The program also has a scholarship program, one of the highlights in Braithwaite’s opinion. The program awards students money to further music studies at the university level, and sponsors education outreach in schools.

“I remember when I was high school age being given the opportunity to listen to spectacular classic musicians and its an experience that has stayed with me,” Braithwaite said. Those memories motivated him to waive admission fees for everyone under the age of 18 to go to concerts, he said.

His family and British ties are still clearly an influence. His brother, a physician, and mother, a nurse, believed in the British National Health Service that is responsible for 100 percent insurance coverage of British citizens.

Carrying on the tradition, he is a member of the Delaware Small Business Health Care Coalition and believes strongly in health insurance reform in America.

“We’re plugging away at trying to fix the system to get more reliable insurance,” he said, in an animated discussion on what he considers problems.

“Forty-seven million people have no health insurance in this country,” he said, “we need cradle-to-grave coverage where everybody is paying according to means and there is a continuity of care.”

While he tries to change things in the community, Braithwaite also embraces the past, evident in his recollections from boyhood, which crop up like mushrooms after a rain in his conversations—suddenly they are there, and just as quickly, he moves on to a new topic, another one of his causes.
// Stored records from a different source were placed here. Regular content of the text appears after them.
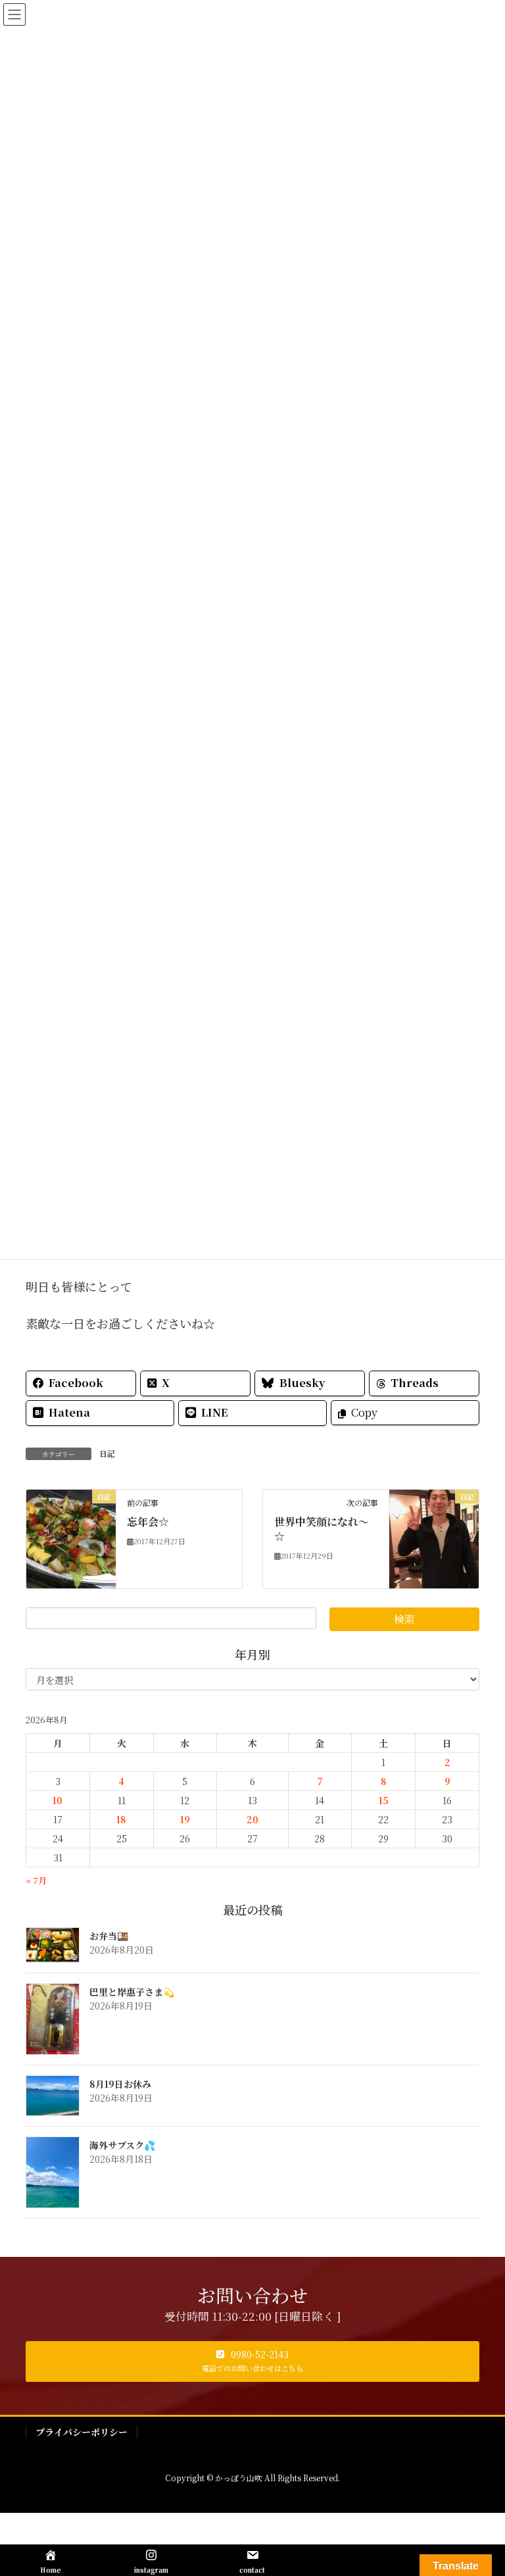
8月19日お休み (120, 2083)
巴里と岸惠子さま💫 (131, 1991)
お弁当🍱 (108, 1935)
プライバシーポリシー (82, 2431)
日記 (107, 1453)
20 (252, 1819)
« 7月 (36, 1880)
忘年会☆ (148, 1521)
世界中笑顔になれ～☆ (321, 1529)
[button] (252, 2361)
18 (121, 1819)
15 (384, 1800)
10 (57, 1800)
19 (185, 1819)
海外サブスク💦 (122, 2145)
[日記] (71, 1537)
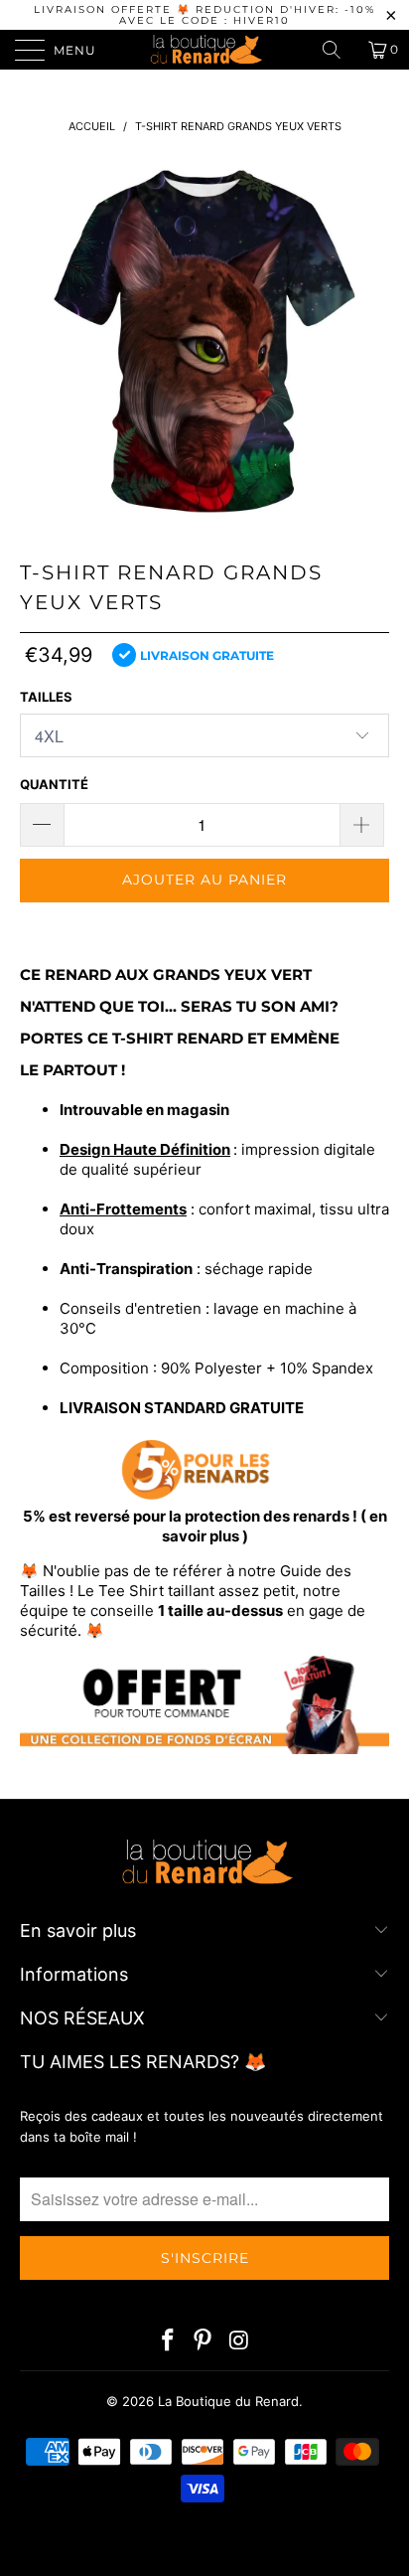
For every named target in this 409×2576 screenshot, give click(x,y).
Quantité (54, 784)
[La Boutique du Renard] (204, 50)
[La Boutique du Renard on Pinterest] (203, 2342)
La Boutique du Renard (228, 2401)
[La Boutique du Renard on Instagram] (239, 2342)
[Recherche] (338, 50)
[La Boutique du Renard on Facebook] (168, 2342)
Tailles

He is the chair of the Lewes Historical Society Endowment Committee for the second year, and plans to continue. “When we started out people weren’t aware there was an endowment. We want to heighten people’s awareness that they can leave a remembrance in their estate planning,” he said.

Braithwaite is a storyteller, full of colorful anecdotes than enliven the visits of customers as they stop in his Second Street store on a cold, gray January afternoon. He helps people figure out the puzzles on display and describes when and how he figured out how to complete them.

He adores owning businesses that people shop at for enjoyment. “Everybody has fun,” he said,” I have a postcard from when I was 5 or 6 years old that I wrote my parents from pony camp. It says ‘Thanks for the puzel mom and dad.’ I’ve always loved puzzles.”

He also enjoys being a fixture in downtown Lewes. “It’s the same people this time of year. You walk down the street and know most of the people,” he said of his adoration for the community.

Braithwaite did not move here temporarily; he intends to stay here and make a few ripples in the coastal town.

“I am going to die here,” he said.

But before Braithwaite puts his ship out to sea, he hopes to make some positive changes in the world, and especially in his hometown of choice, Lewes.